■ 6歳のお子さんのまぶたに「しこり(霰粒腫)」が残っていると言われたら
──自然に良くなることが多い経過と、治療の考え方──
お子さんのまぶたに「霰粒腫(さいりゅうしゅ)」というしこりができることがあります。最初は赤く腫れて痛みを伴いますが、今回のお子さんのように、内服薬や点眼治療で炎症が落ち着くと、まぶたの中に小さな“硬いしこり”だけが残ることは珍しくありません。
6歳くらいのお子さんでは、このしこりは自然に吸収されていくことが多く、急いで手術をする必要は通常ありません。
■ なぜしこりが残るの?
霰粒腫は「マイボーム腺」というまぶたの中にある油の分泌腺が詰まり、その中で炎症が起きることで生じます。炎症が落ち着くと痛みや赤みは引きますが、腺の内部に残った固まった油や肉芽組織がしこりとして触れることがあります。
この部分は体がゆっくりと吸収するため、数週間〜数か月かけて少しずつ小さくなることが一般的です。
■ 現在の状態と治療方針
今回のお子さんも、炎症はほぼ引いており、まぶたの上に**3×4mmほどの硬結(しこり)**だけが残っています。
当院では、しこりの吸収を促す目的で
ステロイドと抗菌薬を含んだ眼軟膏を1日1回
塗っていただく治療を続けていただくことにしました。
この治療を行いながら、3週間後に再度状態を確認させていただく予定です。これは霰粒腫の経過観察として標準的な間隔で、必要以上に頻回に来院していただく必要はありません。
■ ご家庭で気をつけてほしいこと
● 痛み・赤みが再び出た場合はすぐ受診を
→炎症が再発している可能性があります。

────────────────────

設問: 霰粒腫の解説文のうち、「この部分は体がゆっくりと吸収」から「塗っていただく治療を続けていただくことにしました。」までを、その語句も含めて一字も変えずに引用してください。 この後のエントリは、霰粒腫の解説文とは別の出典から採録したものです。

データ抜粋

────────────────────

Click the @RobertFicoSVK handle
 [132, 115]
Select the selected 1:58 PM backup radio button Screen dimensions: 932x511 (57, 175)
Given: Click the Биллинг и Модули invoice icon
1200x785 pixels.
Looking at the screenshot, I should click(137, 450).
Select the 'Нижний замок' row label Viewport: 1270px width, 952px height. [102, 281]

────────────────────

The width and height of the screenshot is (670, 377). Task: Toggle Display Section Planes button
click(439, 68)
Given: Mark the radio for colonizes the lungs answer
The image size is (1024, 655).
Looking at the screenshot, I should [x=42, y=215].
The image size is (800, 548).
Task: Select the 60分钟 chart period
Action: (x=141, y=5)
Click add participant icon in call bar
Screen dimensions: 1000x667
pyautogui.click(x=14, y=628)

────────────────────

解答:
この部分は体がゆっくりと吸収するため、数週間〜数か月かけて少しずつ小さくなることが一般的です。
■ 現在の状態と治療方針
今回のお子さんも、炎症はほぼ引いており、まぶたの上に**3×4mmほどの硬結(しこり)**だけが残っています。
当院では、しこりの吸収を促す目的で
ステロイドと抗菌薬を含んだ眼軟膏を1日1回
塗っていただく治療を続けていただくことにしました。